One Hundred years with a zest for life
A zest for life aptly describes Agnes Bower whose tip for longevity is “to lead a quiet normal life.”
After revealing events during her life’s journey, one may wonder if the description of normalcy differs from one person to another. Agnes thought first of the good times, however after some persistence, revealed there’d been hard times too.
On May 19, 1911 the Bower’s first born arrived after they’d moved to Gooding, Idaho. Her parents, who followed a maternal uncle out west, were Charles W. Bower of Bottle Run, and Kathryn Kehrer of Montoursville.
The couple obtained a 40 acre land plot seven miles from Jerome. Incorporated in 1909, it was the area’s largest town where seeing native Indians on the street was common.
The lands to be settled were without buildings, so a house of lava rock was constructed which still stands. The main floor consisted of 5 sections while the upstairs remained unfinished during the Bower’s occupancy.
In this section of Idaho, irrigation ditches surrounding land plots were monitored by “ditch riders.” These men on horseback estimated a charge for water usage as they oversaw channels with locks dividing sections. “Almost nightly, Dad would go out with a shovel and change the water’s course by moving ground around redirecting the flow to various fields.”
For Agnes, dislikes about Idaho included her fear of riding horses and coyotes howling in the foothills.
“Helping out” remains foremost in the first-born’s memory. The family continues to identify Agnes as having a life long case of the “mother hen” syndrome.
Agnes named her siblings and in birth order they are; Ellen (Baer); Irene who died in infancy; Jacob; Hazel (Fullmer) and David. The mother died soon after birthing the last child which brought the father with children in tow, back to the Williamsport area.

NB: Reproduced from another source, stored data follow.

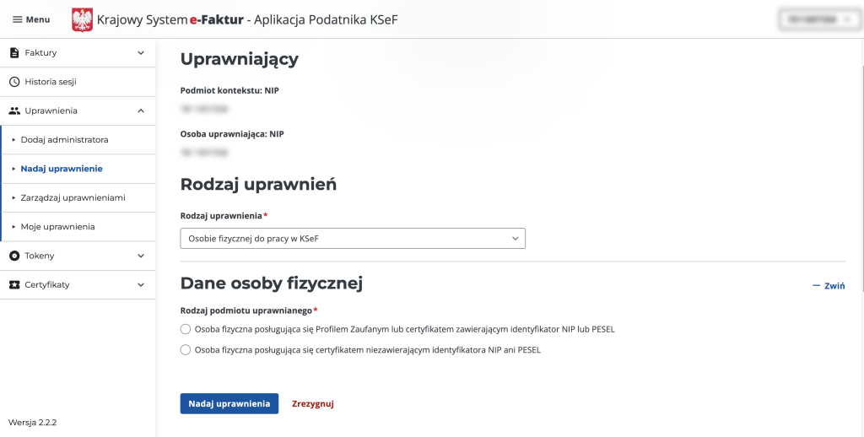The width and height of the screenshot is (864, 437).
Task: Click the Historia sesji clock icon
Action: pos(14,82)
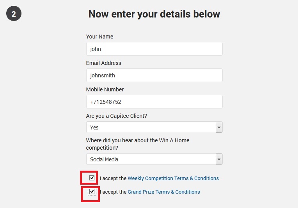Click the Your Name label
The image size is (298, 208).
[x=99, y=37]
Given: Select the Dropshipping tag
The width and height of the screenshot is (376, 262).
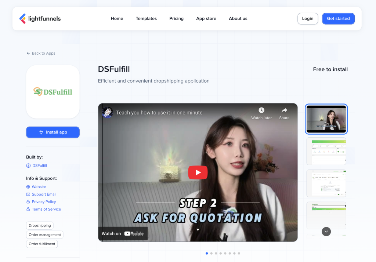Looking at the screenshot, I should tap(40, 226).
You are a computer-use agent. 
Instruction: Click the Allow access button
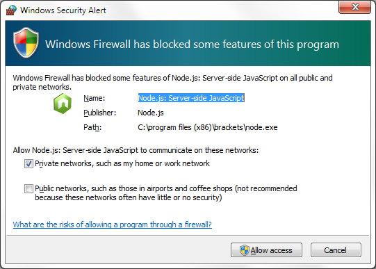tap(266, 250)
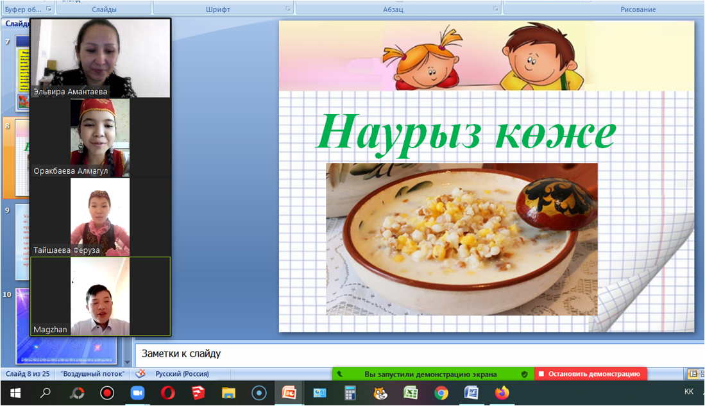The width and height of the screenshot is (705, 406).
Task: Open Calculator from the taskbar
Action: tap(350, 393)
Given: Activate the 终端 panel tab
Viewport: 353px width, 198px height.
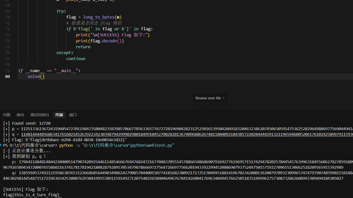Looking at the screenshot, I should tap(59, 115).
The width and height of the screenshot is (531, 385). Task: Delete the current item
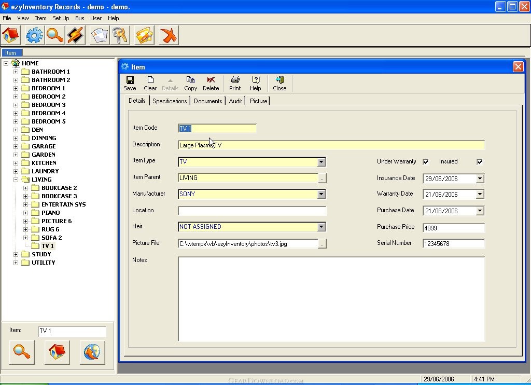click(x=211, y=83)
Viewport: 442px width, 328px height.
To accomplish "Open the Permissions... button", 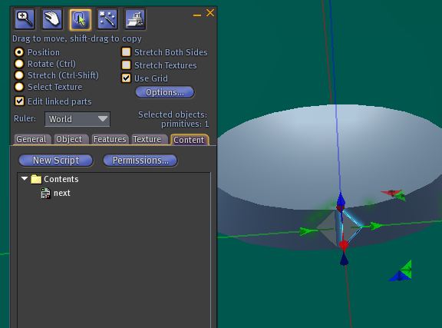I will [140, 161].
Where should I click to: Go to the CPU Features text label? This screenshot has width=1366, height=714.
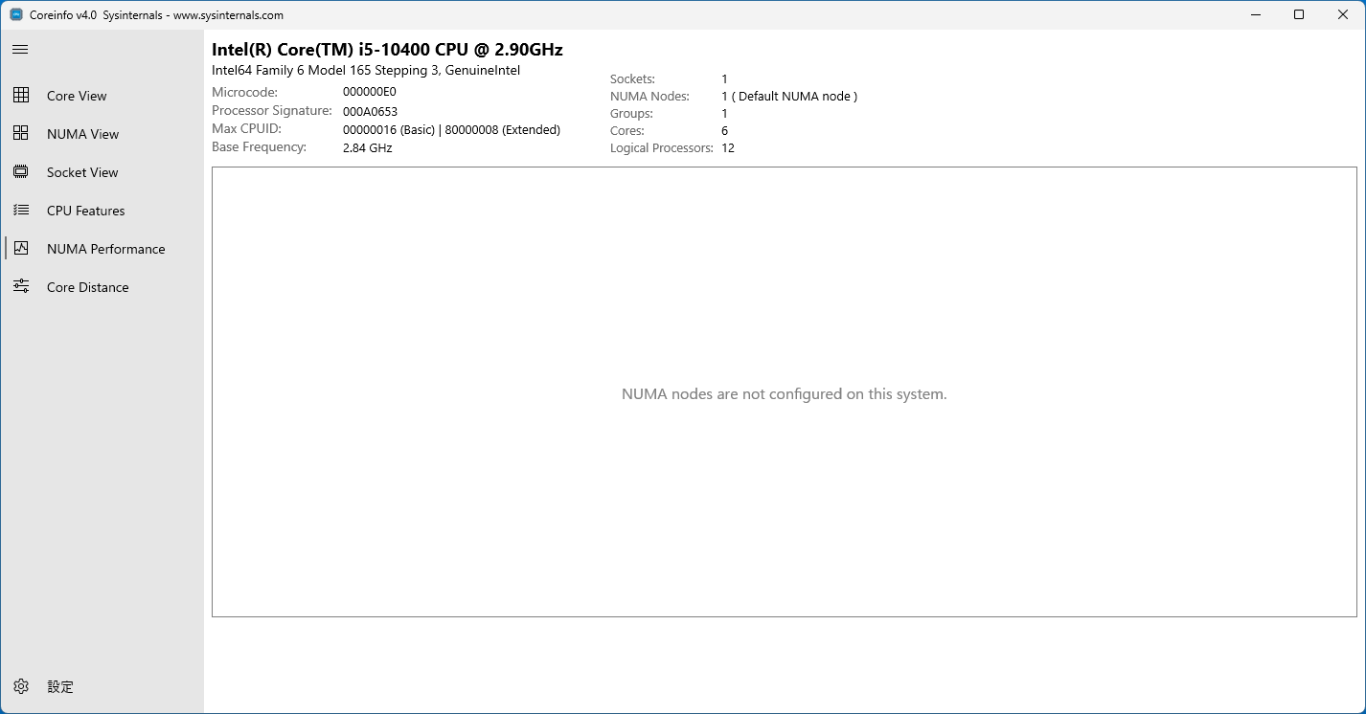85,211
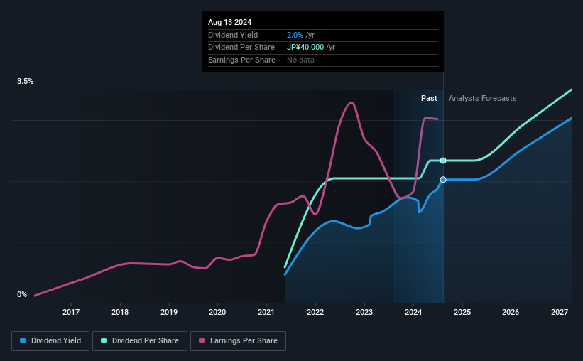Click the teal Dividend Per Share legend dot

[x=104, y=340]
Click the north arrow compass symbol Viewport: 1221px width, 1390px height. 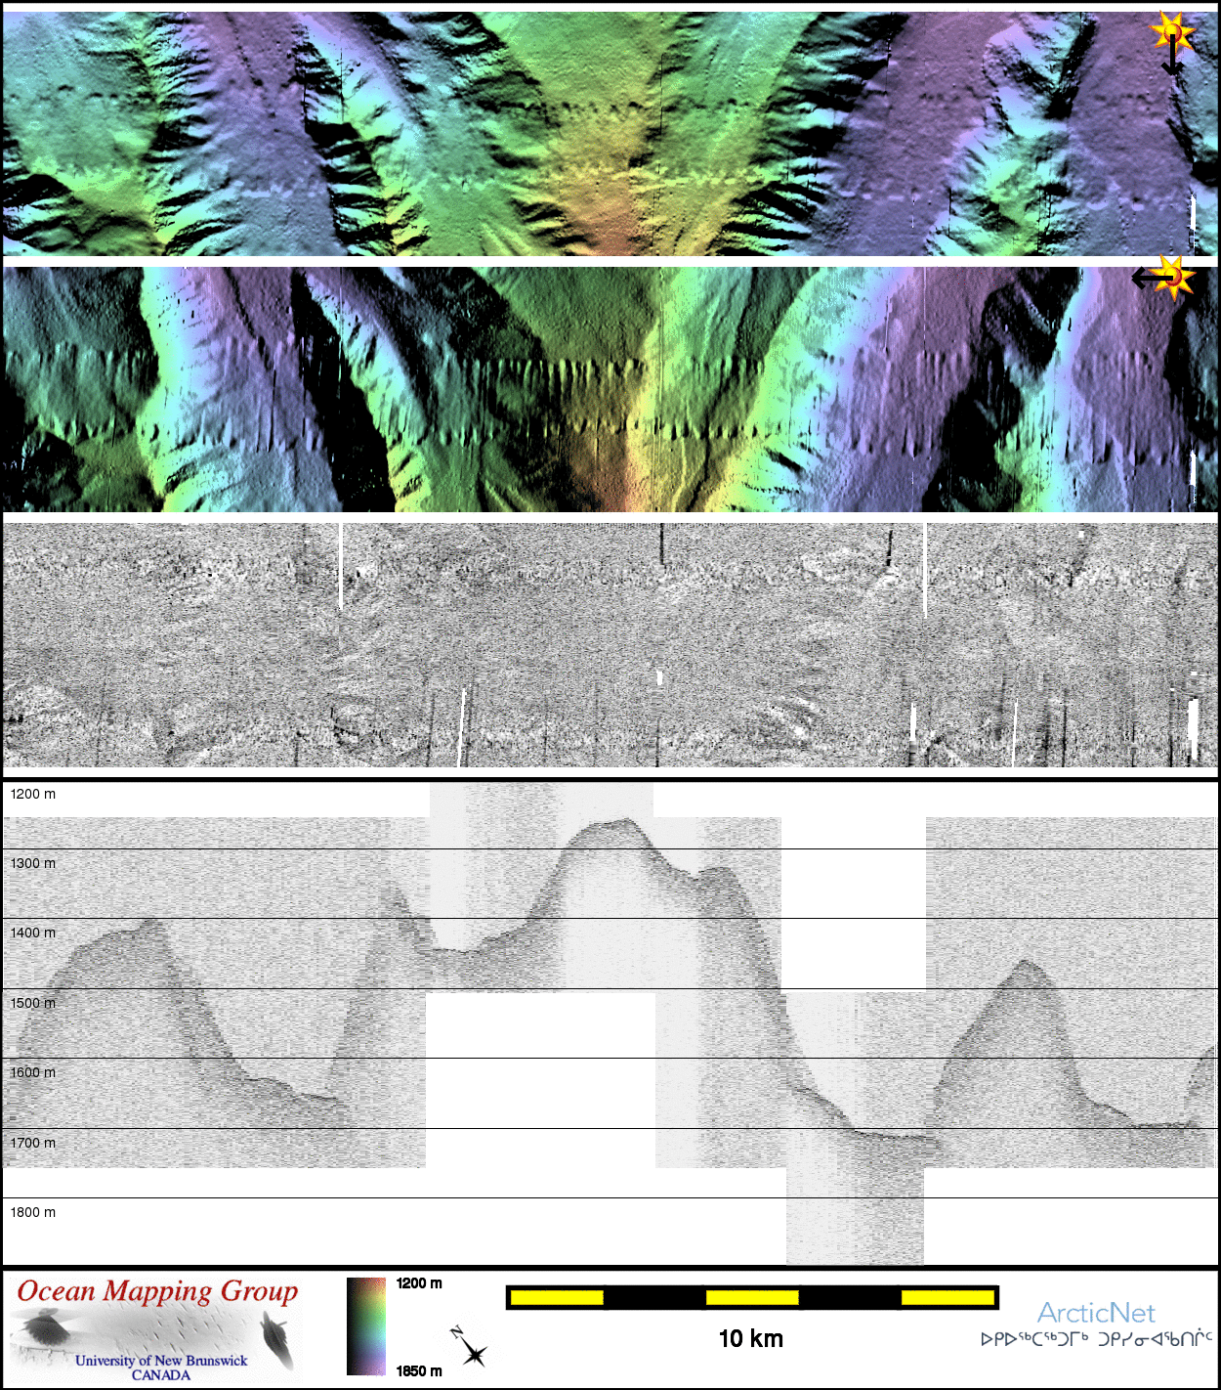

Sometime after their train left Chicago, Hazel needed to use the facilities. Lifting the lid revealed the lavatory was bottomless. Not only did the two-year-old see rails rapidly rolling by, but the noise was frightful as well. “My sister Ellen and I hung onto her,” Agnes said.
Upon arriving in Pennsylvania and so as to go to work, the father distributed his children among various relatives. “On weekends, dad came and gathered us and we’d spend time together,” the daughter said. Three years later, marriage to Martha Sands brought a stepmother and eventually three additional siblings; Willard, Harold “Nub” and Barbara (Harding).
Her first experience with educational had been at a church which also served as a school. Coming to Williamsport at age 11, Agnes was soon to enter Curtin Junior High. “That wasn’t for me,” she said, and remained home to help before coming of an age to join the workforce. For 25 years, she was an employee of the Commonwealth; 11 at Laurelton followed by 14 at Muncy state homes.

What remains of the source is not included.